The basic requirement for a career in this specialized field of engineering is a bachelor’s degree. This is a requirement that this industry shares with other fields in science and engineering that it overlaps with, like civil engineering and mechanical engineering. Students considering pursuing a future in the field of manufacturing engineering have many schools to choose from, with programs in this area available across the country. Students should have a strong background in math, electronics, science, and should possess strong analytical skills to gain entry into a manufacturing engineering undergraduate program.
Like most technical fields within the wider realm of science and engineering, there are numerous graduate training programs available for manufacturing engineers, including a master’s degree and doctoral degree programs. These allow students and working professionals to gain advanced knowledge and more specialized training within their field. This can open more doors in terms of obtaining a desired or competitive position as well as increase the potential manufacturing engineer salary.
Salary will be discussed in greater detail in the next section, but it is influenced by many factors of which years of experience in a particular specialized area is among the more important ones. Employment in this industry requires a bachelor’s degree, and students should be aware that programs in the United States are accredited by the Engineering Accreditation Commission. Education at the undergraduate level should provide a solid footing in the following areas:
Many positions within this industry will require advanced degrees and many colleges and universities have departments with programs leading to a bachelor’s and master’s degrees in manufacturing or industrial engineering. As stated above, graduate programs will provide the student with more specialized training in areas like a computer simulation, but may also include classes in business management, or the other aspects of the field that are important for a successful career.

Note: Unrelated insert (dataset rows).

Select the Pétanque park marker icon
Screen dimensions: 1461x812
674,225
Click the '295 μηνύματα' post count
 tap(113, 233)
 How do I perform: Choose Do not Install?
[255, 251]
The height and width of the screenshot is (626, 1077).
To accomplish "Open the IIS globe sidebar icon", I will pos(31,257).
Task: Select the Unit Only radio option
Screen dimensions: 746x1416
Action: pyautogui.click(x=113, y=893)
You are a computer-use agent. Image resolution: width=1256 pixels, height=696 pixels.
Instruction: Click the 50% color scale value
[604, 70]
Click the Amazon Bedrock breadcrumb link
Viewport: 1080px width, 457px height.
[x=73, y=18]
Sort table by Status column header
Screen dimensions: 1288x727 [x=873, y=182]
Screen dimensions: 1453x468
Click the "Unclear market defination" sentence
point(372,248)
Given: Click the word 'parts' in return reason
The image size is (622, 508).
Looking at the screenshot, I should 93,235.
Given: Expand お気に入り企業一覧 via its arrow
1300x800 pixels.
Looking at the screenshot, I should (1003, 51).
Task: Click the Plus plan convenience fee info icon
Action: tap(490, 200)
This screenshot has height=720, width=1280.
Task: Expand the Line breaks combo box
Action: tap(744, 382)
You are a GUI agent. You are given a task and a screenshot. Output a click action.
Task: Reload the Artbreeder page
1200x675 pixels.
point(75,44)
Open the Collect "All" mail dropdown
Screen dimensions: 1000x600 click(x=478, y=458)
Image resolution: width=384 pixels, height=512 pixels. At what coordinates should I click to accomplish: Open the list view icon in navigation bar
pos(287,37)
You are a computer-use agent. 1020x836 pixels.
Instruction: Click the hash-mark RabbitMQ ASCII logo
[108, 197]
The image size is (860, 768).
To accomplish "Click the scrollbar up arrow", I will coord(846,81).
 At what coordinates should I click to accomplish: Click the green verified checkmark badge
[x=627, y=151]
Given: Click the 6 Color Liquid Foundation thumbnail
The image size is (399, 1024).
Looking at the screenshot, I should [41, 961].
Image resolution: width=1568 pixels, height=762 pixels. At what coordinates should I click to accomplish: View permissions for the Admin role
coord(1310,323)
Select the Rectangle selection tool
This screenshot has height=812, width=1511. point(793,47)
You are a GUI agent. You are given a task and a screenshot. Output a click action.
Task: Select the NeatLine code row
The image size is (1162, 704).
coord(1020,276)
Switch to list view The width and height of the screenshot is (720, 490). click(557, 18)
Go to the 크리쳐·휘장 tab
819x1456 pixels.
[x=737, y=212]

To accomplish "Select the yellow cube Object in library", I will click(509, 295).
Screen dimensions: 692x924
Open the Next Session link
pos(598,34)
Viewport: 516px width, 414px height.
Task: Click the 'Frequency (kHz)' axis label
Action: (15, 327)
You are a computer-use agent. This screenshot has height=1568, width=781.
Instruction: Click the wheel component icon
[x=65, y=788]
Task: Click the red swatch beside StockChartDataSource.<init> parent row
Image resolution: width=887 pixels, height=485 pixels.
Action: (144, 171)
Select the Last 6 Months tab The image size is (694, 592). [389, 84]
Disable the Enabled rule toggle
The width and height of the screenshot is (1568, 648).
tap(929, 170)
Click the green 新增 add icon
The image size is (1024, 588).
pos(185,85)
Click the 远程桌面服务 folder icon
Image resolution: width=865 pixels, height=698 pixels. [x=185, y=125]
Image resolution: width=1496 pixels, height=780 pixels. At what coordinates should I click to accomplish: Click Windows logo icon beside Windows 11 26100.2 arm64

Manufacturing Engineer Salary
It is important to have an understanding of normal salaries within any given profession when considering a potential career and manufacturing and industrial engineering is no different. Many students take these considerations into account when weighing the relative costs and benefits that come with education, years of training, and the like. Although salary is important, it is not the only factor to take into account, and this may be especially true in this field where salaries may not be as high as they are in other fields where the workers have similar backgrounds and training.
According to the Bureau of Labor Statistics, or BLS, the average salary for manufacturing and industrial engineers id about $83,000, although starting salary for new entrants into the workforce is lower. Entry-level manufacturing engineers make in the range of $58,000 to $70,000. As with any profession, a number of variables impact the salaries that workers receive and in the case of this field of engineering, factors like experience, geographic location, education, and specific company in which the employee is employed appear to be among the more important factors.
There are many variables to consider when deciding which field to study or when making a career change and factors like manufacturing engineer salary are just one of several. Some aspects of this industry may be attractive to new entrants. Because manufacturing remains an important part of the national economy, there will always be manufacturing jobs available, including jobs in engineering. Also, as many of the highest-earning corporations in this country are in the field of manufacturing, this career does give the impression of stability, even if lukewarm job growth is expected in the next ten years.